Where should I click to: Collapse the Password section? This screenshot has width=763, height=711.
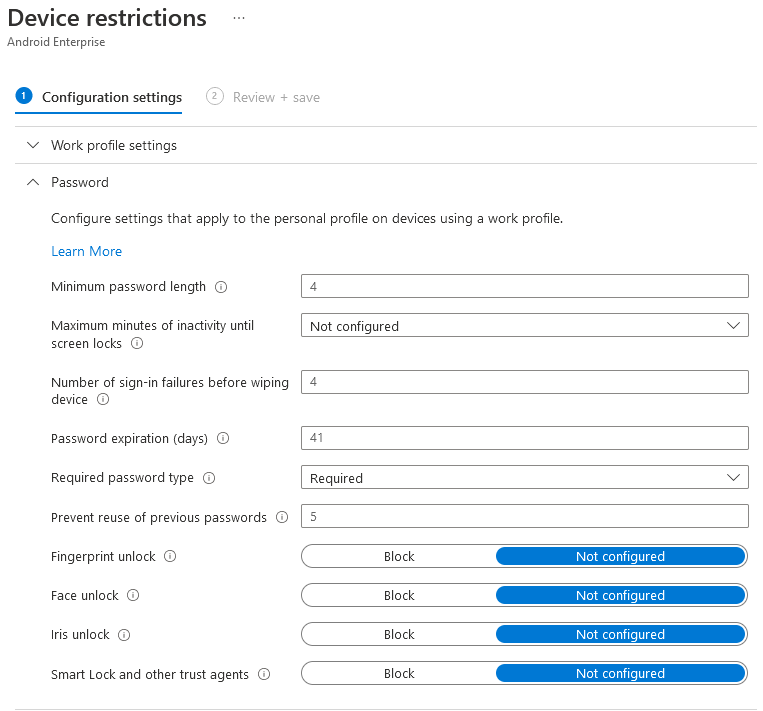point(79,182)

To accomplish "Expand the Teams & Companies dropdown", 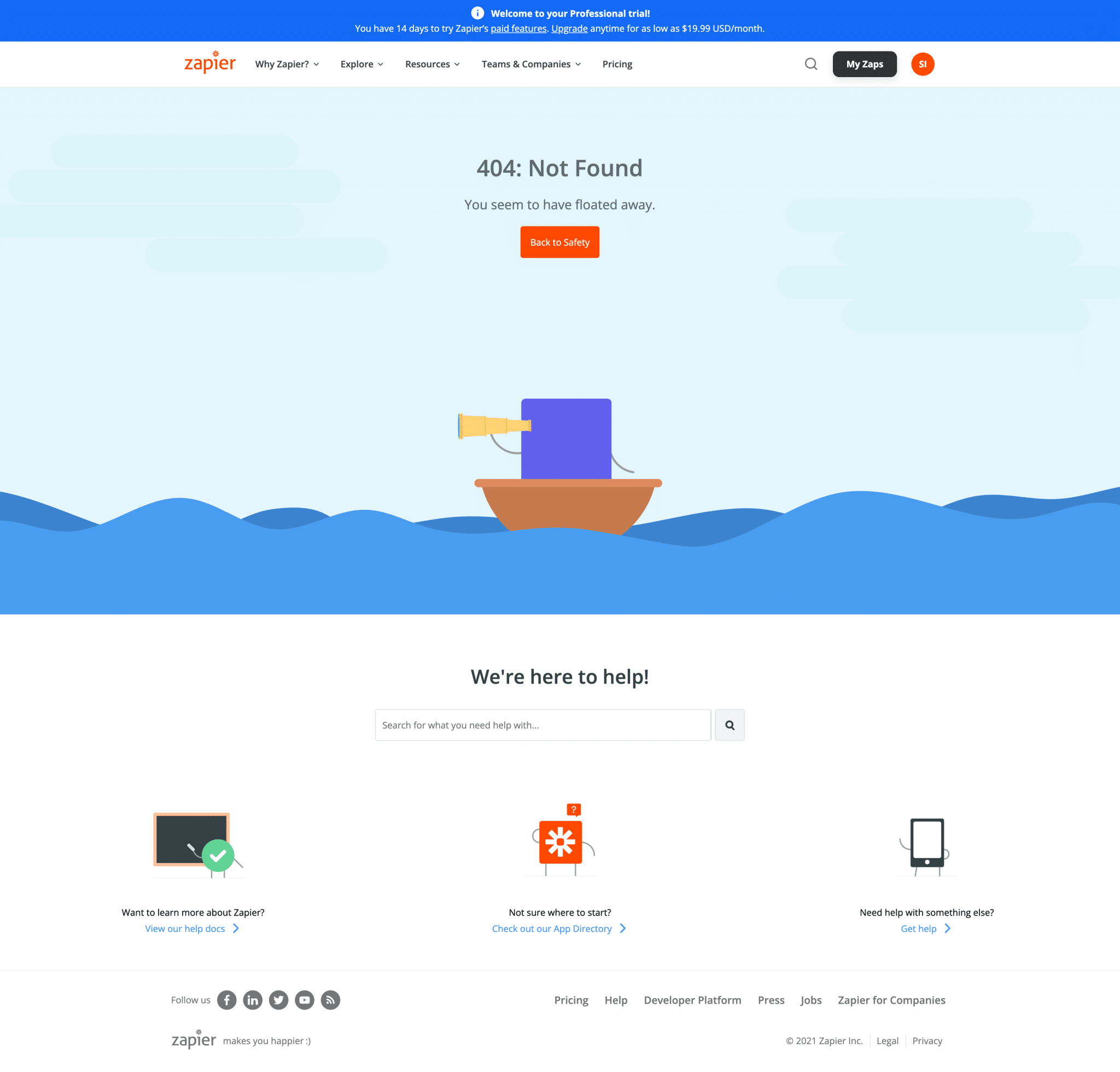I will pyautogui.click(x=531, y=64).
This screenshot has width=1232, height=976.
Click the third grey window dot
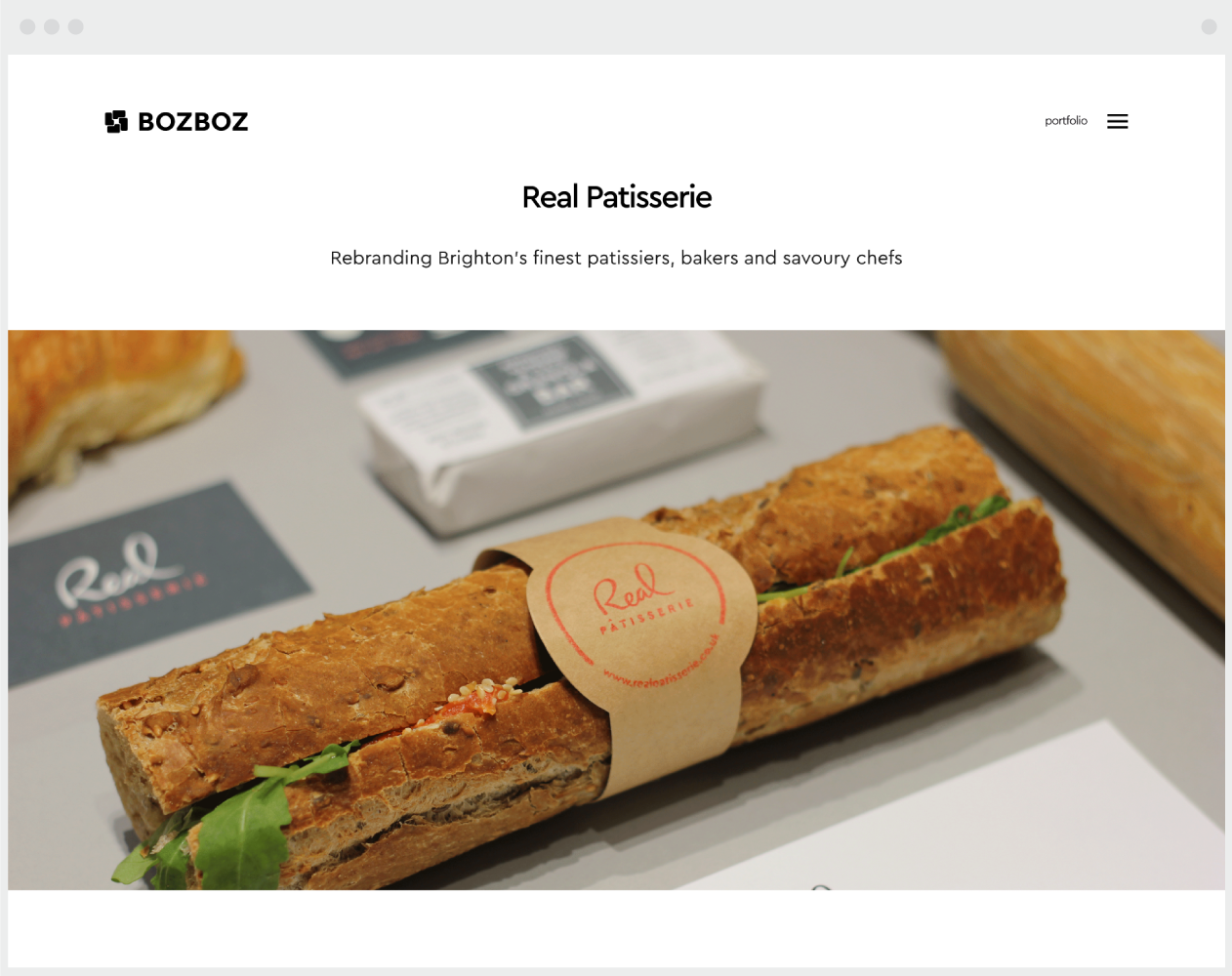coord(76,27)
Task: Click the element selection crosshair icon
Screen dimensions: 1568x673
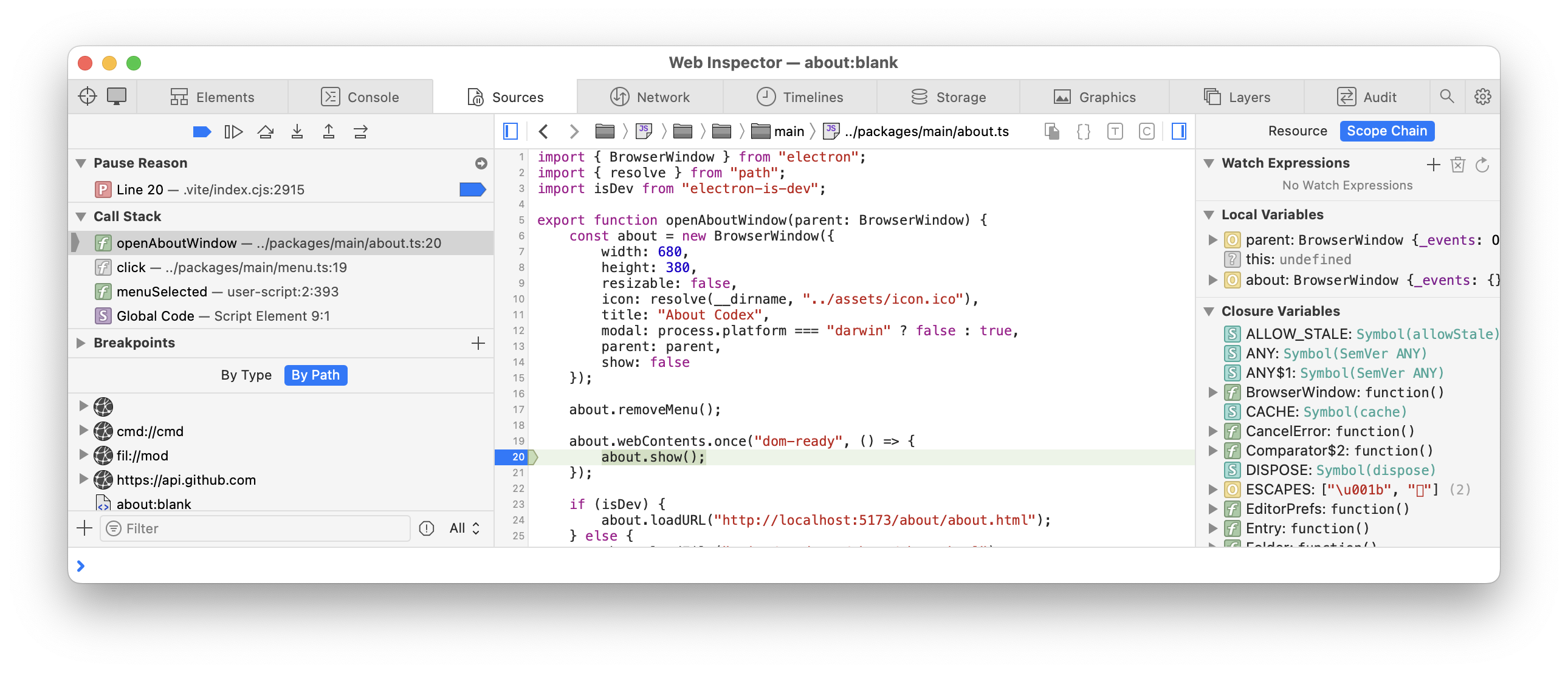Action: coord(88,96)
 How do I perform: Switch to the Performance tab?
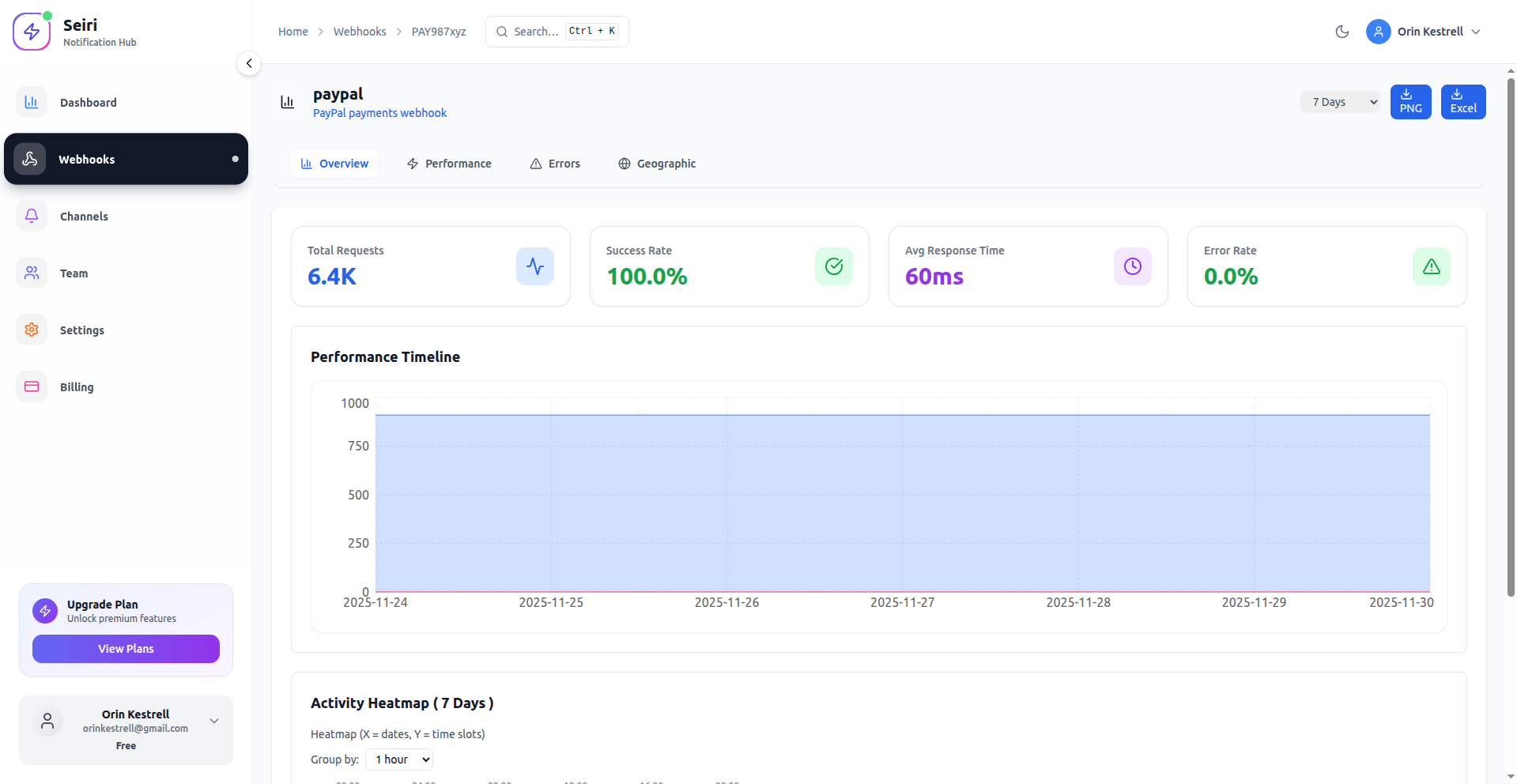448,164
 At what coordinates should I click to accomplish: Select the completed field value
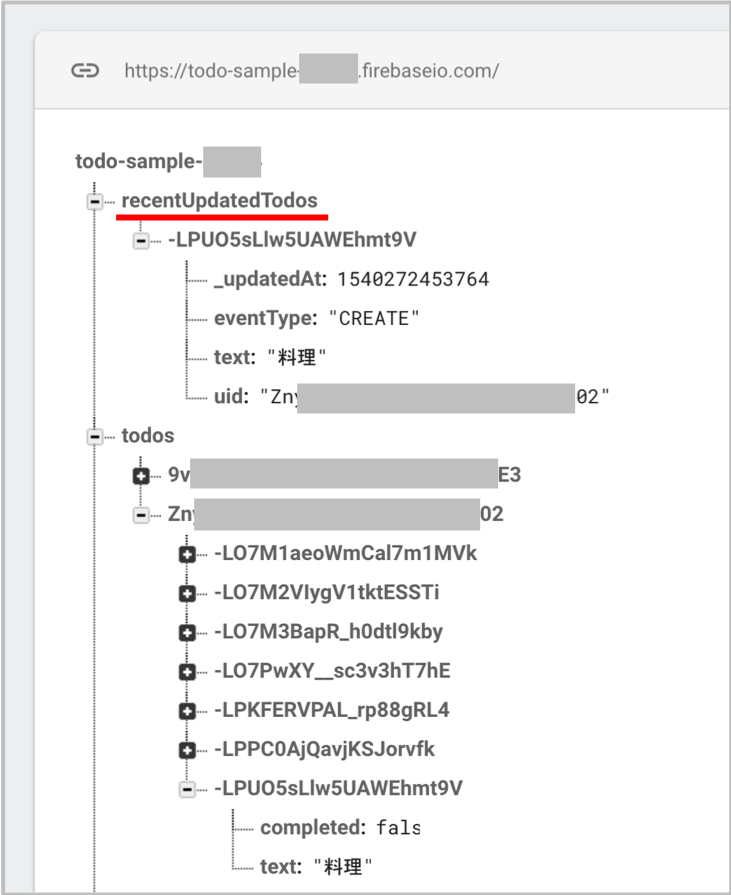[398, 827]
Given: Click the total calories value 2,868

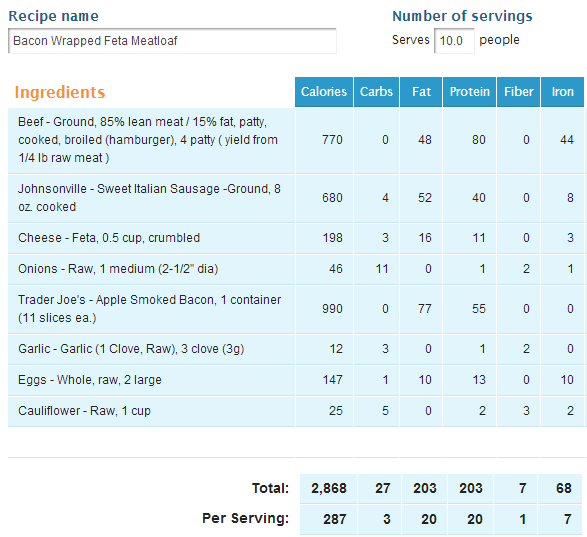Looking at the screenshot, I should coord(329,488).
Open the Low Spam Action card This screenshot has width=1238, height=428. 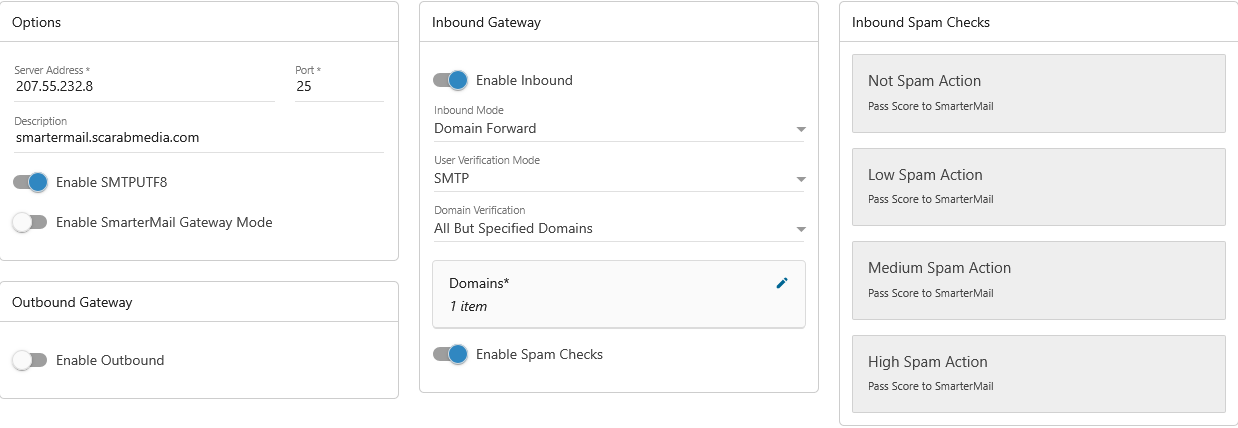pos(1039,187)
****************************************
_What the exercise asks_
Can you retype the items beginning at the line that contains "At what coordinates" and stopping after the line that contains "Looking at the", leaving the pictures out of your answer?

_Worked solution_
 At what coordinates should I click to accomplish: Select the completed field value
[398, 827]
Given: Click the total calories value 2,868

Looking at the screenshot, I should coord(329,488).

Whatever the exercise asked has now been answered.